>>

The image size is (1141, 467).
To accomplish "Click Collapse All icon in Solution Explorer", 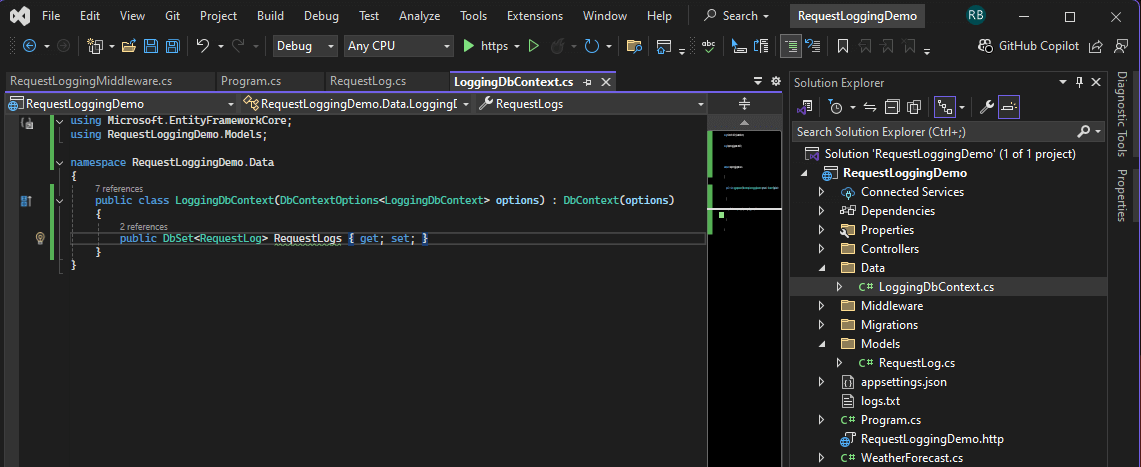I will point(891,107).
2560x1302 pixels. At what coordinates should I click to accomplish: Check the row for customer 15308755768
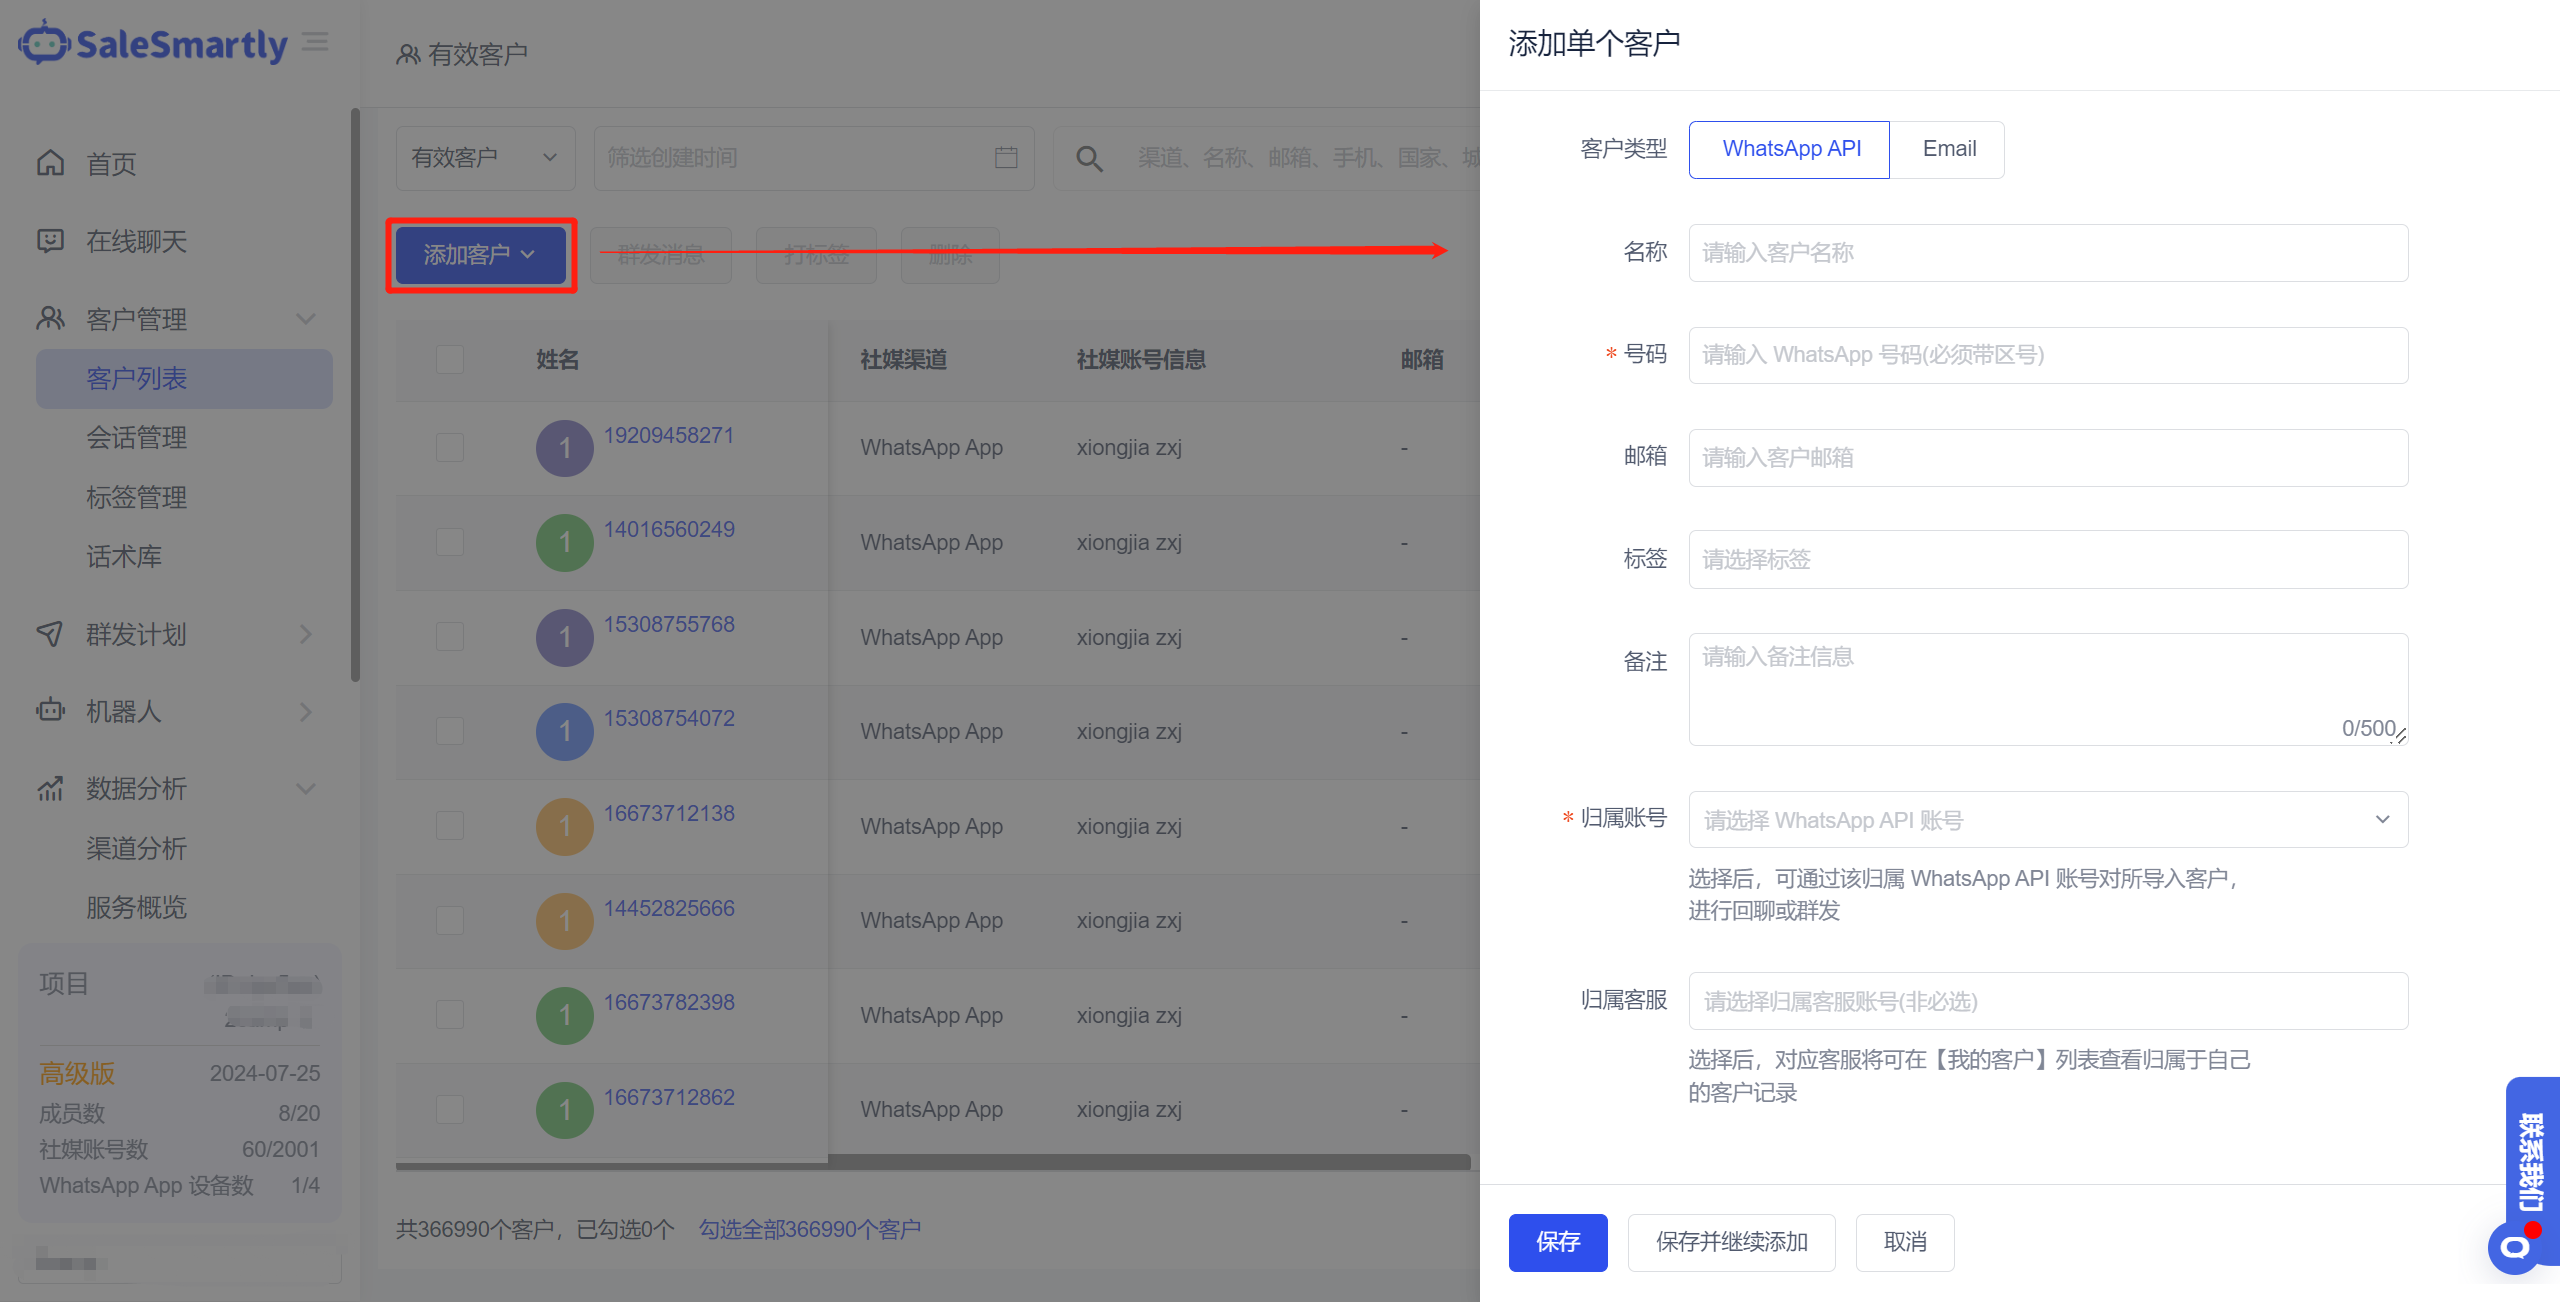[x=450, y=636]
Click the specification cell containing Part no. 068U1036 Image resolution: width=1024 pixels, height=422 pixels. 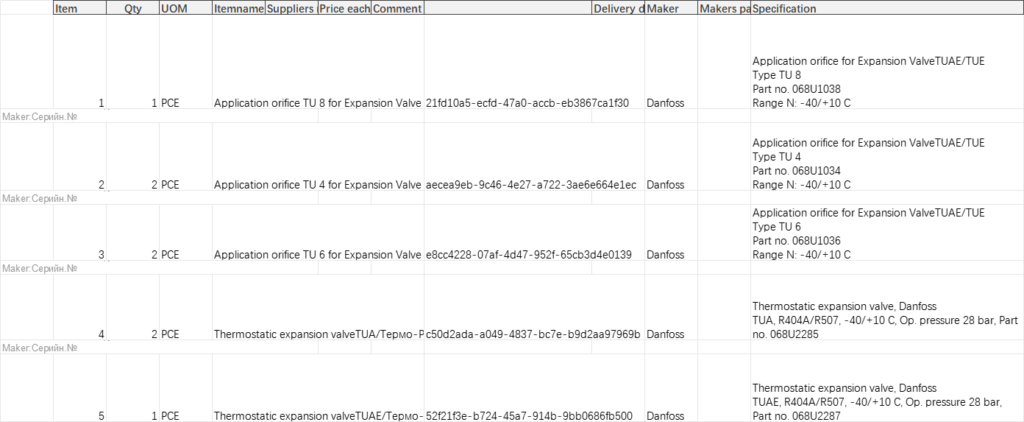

<<

EXERCISE: Return everything from the line containing "2560x1302 pixels. At" down to the end of the listing, both ends included, word for word and unchanged. Leave the pictures out.

ANSWER FOR THIS EXERCISE:
2560x1302 pixels. At what coordinates should I click to accomplish: Check the row for customer 15308755768
[x=450, y=636]
Click the specification cell containing Part no. 068U1036 Image resolution: width=1024 pixels, height=422 pixels. 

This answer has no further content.